__Text passage__:

※ ※ ※

Managing Uncertainty
As I note above, we create and are creators. This means we are often building something new. It is almost certain you will make mistakes and err along the way when creating something new. There will always be a level of uncertainty no matter how diligent you have been with your research, user testing and design methods. In other words: It is almost certain there will be uncertainty.The ability to manage this uncertainty and recover from mistakes is key to building a great user experience.
Once again, culture comes into play here. How flexible is your team and how resilient are they? Can they recover from a mistake or is your culture one of hierarchy, procedures, bureaucracy and rules? Such cultures will not have the agility to adjust for poor decisions or unforeseen events. Managing uncertainty requires teams who take calculated risks and can readily adjust when the risks equate to a failure.
Knowledge Management
It is inevitable for fragmentation to occur in an organization, which is why knowledge management becomes so important. What are other teams working on? What other projects or endeavors is your organization embarking upon? To understand this, you must have some knowledge management system in place to share knowledge and information.
Knowledge management is not a wiki or a Confluence page. That is information management (more on this in a future article). Knowledge management is a systematic method of developing communities of practice to share knowledge across an organization. The lack thereof often causes fragmented designs, duplicate work efforts and a dearth of coordination between different agendas.
Knowledge management also includes employee retention efforts. If you work in a specialized domain, do you really want a contractor leaving when their 12-month contract expires? Is hiring contract work really a good policy in a specialized domain? Moreover, organizations must make every effort to keep employees. Every employee who walks out the door takes all or most of their knowledge with them. This puts you right back at square one with no continuity in your designs or products.
Competing Goals (or Agendas)
Every team has an agenda and an ax to grind. As Ed Catmull writes, “If one agenda wins, we all lose.” I have been in numerous meetings where business or product or UX will have the clout to push their agenda without the agreement of other departments. This almost always results in poor designs and products both due to the lack of buy-in and the lack of balance.

※ ※ ※

__Data provided__:
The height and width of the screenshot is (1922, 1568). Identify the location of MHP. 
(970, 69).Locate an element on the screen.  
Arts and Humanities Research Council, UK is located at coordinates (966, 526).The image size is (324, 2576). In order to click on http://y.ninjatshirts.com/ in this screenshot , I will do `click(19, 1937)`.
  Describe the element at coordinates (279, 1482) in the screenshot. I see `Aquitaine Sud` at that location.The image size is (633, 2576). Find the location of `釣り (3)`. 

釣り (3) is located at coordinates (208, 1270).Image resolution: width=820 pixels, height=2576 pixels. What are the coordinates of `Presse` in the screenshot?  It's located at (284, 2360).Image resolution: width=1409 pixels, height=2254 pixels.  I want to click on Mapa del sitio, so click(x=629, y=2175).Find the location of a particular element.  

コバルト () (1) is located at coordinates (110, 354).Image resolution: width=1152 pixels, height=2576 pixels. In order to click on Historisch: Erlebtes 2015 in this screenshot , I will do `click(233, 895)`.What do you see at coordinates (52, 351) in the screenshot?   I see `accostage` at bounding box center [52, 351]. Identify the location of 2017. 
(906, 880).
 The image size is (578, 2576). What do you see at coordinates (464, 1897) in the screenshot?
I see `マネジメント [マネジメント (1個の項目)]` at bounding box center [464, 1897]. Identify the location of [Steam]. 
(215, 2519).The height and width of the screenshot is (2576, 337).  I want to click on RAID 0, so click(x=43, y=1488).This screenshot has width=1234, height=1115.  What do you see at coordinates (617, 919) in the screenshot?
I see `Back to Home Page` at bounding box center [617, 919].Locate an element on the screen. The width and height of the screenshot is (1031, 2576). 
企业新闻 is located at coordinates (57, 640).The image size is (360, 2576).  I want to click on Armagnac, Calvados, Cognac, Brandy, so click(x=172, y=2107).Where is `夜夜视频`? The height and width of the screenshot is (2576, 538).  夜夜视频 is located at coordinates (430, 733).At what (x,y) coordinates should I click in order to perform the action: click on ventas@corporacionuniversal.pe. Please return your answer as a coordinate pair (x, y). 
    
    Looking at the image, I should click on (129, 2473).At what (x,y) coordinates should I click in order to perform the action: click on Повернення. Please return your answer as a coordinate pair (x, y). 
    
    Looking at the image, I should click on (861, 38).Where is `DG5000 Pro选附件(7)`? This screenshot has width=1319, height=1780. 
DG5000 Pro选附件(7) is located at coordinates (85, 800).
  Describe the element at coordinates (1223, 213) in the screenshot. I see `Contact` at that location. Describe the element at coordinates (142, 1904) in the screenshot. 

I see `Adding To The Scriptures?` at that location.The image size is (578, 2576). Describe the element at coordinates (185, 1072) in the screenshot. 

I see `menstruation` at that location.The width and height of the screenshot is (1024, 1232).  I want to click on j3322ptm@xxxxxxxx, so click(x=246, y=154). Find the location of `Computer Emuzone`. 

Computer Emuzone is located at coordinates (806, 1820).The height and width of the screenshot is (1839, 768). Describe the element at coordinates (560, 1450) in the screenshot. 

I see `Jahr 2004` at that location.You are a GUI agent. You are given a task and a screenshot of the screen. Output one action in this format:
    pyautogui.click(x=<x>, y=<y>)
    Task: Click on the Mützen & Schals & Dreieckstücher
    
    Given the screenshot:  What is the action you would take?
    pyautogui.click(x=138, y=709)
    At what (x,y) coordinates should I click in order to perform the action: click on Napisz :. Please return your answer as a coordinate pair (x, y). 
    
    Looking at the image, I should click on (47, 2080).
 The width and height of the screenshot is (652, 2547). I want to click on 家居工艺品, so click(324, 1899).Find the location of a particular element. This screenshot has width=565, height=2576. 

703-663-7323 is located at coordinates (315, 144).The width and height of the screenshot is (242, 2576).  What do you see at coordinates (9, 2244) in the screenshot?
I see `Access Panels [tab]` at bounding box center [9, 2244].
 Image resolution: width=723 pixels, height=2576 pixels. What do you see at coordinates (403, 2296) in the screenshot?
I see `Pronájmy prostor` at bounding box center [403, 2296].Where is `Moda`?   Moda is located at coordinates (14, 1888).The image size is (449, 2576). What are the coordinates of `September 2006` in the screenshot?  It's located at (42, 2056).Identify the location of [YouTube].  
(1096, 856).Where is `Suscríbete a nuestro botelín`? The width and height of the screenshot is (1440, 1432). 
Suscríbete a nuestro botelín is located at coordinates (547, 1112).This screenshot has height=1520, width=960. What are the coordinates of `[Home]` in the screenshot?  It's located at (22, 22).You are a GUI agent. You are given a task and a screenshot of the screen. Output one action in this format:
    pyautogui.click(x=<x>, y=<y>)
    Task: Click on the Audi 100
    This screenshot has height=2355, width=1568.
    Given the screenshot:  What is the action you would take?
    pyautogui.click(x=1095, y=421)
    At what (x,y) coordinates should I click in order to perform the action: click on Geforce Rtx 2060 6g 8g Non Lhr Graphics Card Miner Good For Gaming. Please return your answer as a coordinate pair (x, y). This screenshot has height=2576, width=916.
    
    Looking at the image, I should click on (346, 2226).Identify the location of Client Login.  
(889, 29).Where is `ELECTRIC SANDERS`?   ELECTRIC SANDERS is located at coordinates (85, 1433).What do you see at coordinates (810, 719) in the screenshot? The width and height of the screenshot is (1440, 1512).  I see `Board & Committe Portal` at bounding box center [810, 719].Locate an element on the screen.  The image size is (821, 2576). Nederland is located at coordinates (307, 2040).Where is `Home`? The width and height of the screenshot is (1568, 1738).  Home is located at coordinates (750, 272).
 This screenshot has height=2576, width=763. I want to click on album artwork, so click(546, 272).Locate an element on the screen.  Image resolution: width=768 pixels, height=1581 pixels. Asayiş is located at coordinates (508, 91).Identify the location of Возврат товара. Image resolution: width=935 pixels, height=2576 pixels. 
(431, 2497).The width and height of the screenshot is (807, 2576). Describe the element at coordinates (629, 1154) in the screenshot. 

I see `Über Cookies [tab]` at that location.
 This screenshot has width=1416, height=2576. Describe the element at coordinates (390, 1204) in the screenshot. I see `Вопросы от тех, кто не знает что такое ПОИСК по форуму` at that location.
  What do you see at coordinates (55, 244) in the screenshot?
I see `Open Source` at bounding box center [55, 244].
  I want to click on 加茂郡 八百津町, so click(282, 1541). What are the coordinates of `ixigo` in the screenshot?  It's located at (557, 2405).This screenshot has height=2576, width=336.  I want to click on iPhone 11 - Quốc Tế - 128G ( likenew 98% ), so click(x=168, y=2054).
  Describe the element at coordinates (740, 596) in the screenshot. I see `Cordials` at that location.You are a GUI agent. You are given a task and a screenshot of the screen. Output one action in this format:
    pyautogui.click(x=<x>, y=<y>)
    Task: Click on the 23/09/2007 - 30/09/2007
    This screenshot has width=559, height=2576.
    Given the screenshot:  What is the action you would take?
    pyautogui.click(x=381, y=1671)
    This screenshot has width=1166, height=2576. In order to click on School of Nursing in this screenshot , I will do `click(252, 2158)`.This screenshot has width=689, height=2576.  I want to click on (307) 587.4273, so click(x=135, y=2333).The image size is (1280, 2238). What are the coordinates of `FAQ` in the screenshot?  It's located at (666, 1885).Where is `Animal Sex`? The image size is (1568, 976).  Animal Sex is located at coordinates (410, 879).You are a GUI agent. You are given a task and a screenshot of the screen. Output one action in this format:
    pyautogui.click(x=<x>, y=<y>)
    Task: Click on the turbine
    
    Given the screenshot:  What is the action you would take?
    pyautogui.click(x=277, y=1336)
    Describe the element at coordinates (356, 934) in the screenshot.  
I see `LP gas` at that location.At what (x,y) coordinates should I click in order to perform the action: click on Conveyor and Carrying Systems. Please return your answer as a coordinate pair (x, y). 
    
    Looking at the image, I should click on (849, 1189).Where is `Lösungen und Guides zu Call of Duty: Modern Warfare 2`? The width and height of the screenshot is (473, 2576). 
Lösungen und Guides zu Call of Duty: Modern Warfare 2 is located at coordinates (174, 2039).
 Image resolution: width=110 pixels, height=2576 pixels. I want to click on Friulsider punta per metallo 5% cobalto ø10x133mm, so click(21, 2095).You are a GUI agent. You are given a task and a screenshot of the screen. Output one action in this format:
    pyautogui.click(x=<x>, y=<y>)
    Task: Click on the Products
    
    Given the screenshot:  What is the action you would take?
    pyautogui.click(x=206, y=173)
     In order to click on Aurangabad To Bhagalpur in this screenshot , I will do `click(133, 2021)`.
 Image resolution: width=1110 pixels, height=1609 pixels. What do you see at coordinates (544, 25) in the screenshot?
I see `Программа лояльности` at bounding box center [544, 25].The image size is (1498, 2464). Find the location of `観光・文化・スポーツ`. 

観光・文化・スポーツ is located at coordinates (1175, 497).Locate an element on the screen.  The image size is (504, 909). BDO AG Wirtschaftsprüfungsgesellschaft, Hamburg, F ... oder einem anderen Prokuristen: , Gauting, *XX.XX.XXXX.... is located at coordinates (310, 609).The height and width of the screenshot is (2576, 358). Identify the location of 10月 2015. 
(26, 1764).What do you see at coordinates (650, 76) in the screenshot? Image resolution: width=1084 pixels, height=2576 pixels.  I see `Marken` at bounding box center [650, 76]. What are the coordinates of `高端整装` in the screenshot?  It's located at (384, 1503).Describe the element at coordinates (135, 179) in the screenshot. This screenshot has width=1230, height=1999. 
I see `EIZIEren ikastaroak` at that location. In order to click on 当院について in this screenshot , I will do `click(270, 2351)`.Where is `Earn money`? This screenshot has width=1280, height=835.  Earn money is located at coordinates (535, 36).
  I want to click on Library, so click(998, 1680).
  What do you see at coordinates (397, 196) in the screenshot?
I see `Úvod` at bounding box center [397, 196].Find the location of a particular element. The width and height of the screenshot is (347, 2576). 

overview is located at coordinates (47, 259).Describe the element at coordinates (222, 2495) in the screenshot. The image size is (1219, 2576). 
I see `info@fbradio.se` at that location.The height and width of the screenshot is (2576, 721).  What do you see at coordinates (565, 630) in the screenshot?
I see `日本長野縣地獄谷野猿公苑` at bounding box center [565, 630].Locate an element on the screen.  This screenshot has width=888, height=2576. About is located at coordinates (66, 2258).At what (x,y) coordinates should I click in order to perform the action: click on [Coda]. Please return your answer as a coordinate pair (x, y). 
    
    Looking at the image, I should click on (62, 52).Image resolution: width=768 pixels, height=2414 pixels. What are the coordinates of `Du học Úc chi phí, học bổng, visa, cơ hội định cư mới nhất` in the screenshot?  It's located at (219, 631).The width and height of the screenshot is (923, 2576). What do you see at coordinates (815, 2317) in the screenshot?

※ ※ ※

__Assigned task 1__: In the passage, the author describes a kind of culture that lacks the agility to adjust for poor decisions or unforeseen events. List every characteristic the passage names for that culture.
__Assigned task 2__:
Answer these questions using the passage:
(a) Whom does the passage quote as writing "If one agenda wins, we all lose"?
(b) How long is the contract that the passage mentions when discussing contractors in a specialized domain?
(c) Which two things does the passage say knowledge management is not?

__Exercise solution 1__:
Hierarchy
Procedures
Bureaucracy
Rules

__Exercise solution 2__:
(a) Ed Catmull
(b) 12 months
(c) A wiki or a Confluence page